Prêt pour un voyage au fin fond de la province, dans un village que vous connaissez peut-être, avec l'un des chanteurs français les plus talentueux de ces dix dernières années ? Car c'est bien ce que vous propose Florent Marchet dans cet album concept, un voyage, dans l'espace mais surtout dans le temps, une enfance et une adolescence qu'a peut-être connu l'auteur, qui a grandi dans le Berry, ou peut-être pas, comment tu veux que le sache, en tout cas c'est si bien narré qu'on pourrait le croire. Un voyage donc, pas forcément tentant, dans une petite bourgade de province classique, coincée entre son bar PMU, son bureau de poste fermé le mercredi, son terrain de pétanque et son club de scrabble. Un voyage qui sent le blé fraîchement taillé, la colle Cléopâtre, et probablement l'apéritif consommé avec une modération toute relative.
Un album qui évoque donc l'enfance passée à la campagne, mais sous la forme d'un flash-back, l'oeuvre racontant plutôt la vie d'un jeune adulte probablement parisien qui régulièrement, et à reculons, reviens passer le bonjour à ses vieux parents qui eux sont restés à Rio Baril.

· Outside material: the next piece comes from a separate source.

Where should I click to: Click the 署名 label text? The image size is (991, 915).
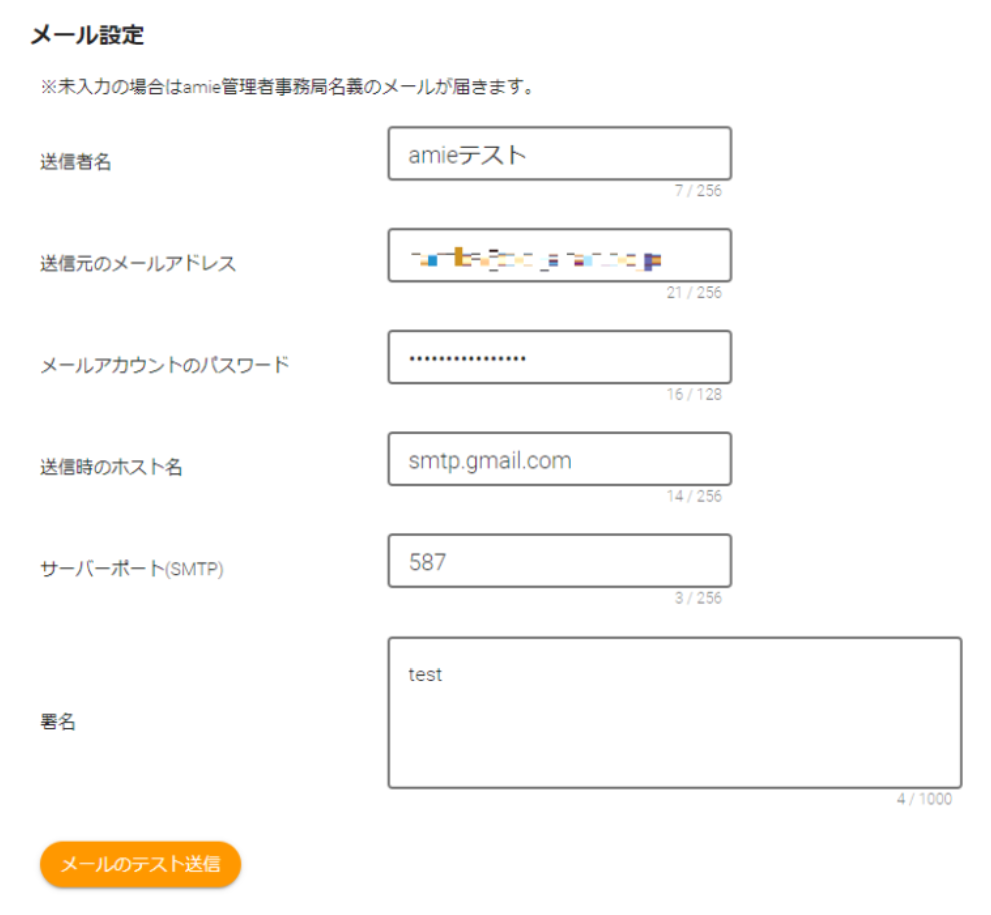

Et on comprend qu'il y renâcle, car les monceaux de souvenirs disséminés dans les chansons témoignent d'une enfance malheureuse, violences conjugales et autres joyeusetés à la clé. Souvenirs lourds pour le narrateur, qui se démène pour équilibrer leur poids écrasant et sa nouvelle vie loin de Rio Baril. En découle un album noir, triste, qui ferait passer Joy Division pour la compagnie créole, qui peut dérouter. Mais comment ne pas être touché par la beauté de la violence ordinaire, sale, racontée avec une distance apparente par la voix incroyable de Florent Marchet.
Pour raconter cette histoire tragique, en plus de ses paroles toujours justes et d'une instrumentation de qualité, enregistrée presque intégralement dans le Berry, le chanteur est accompagné d'un orchestre, et d'interprètes de renom, Philippe Katerine et Dominique A, dans les premiers à lui faire confiance. La critique suivra, mais dans une mesure toute relative : Télérama accuse une voix froide et une ironie glaciale qui finissent par indisposer (1), tandis que le prix Constatin lui échappe pour la deuxième fois. Pourtant, 8 ans plus tard, Rio Baril est considéré par certains (dont je fais partie) comme le meilleur album français des années 2000. Une juste reconnaissance qui n'est à mon humble avis pas encore totalement rendue. Partagez-donc cet album autour de vous, à ceux qui ne le connaissent pas encore, que ce soit fait.